> **SOURCE MATERIAL**:
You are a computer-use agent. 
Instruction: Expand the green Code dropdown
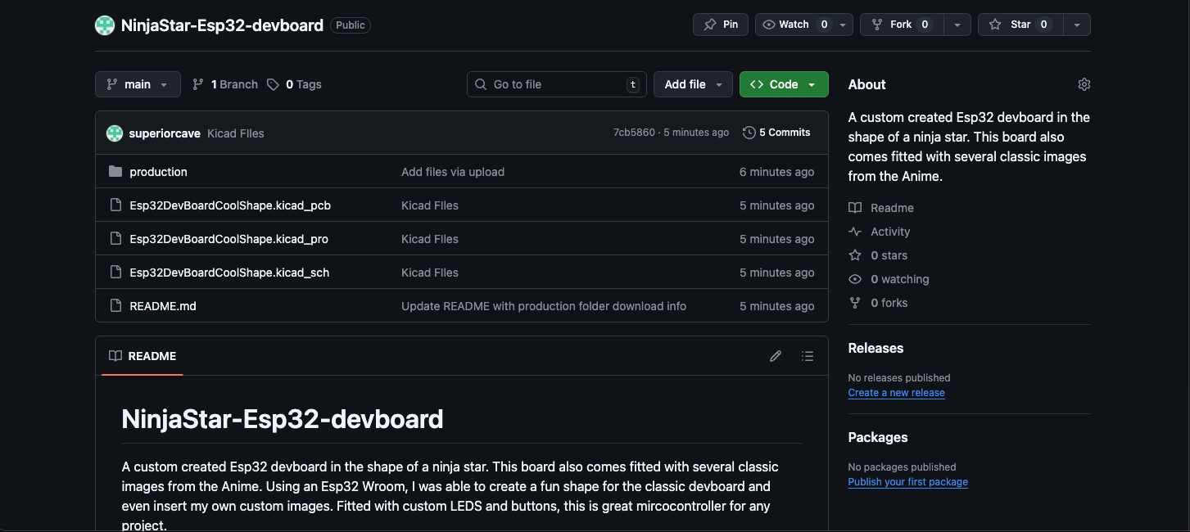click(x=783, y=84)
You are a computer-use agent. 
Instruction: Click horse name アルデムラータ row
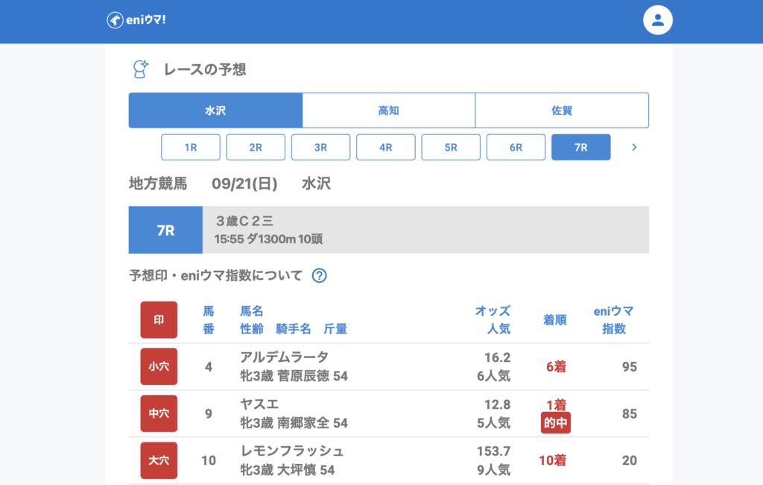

> **YOUR OBJECTIVE**: Only the lines from the one containing "Instruction: Expand the green Code dropdown" through the last line of the entries above belong in the copy; reproduce them exactly and drop every picture.

> **EXERCISE RESULT**:
Instruction: Expand the green Code dropdown
click(x=783, y=84)
You are a computer-use agent. 
Instruction: Click horse name アルデムラータ row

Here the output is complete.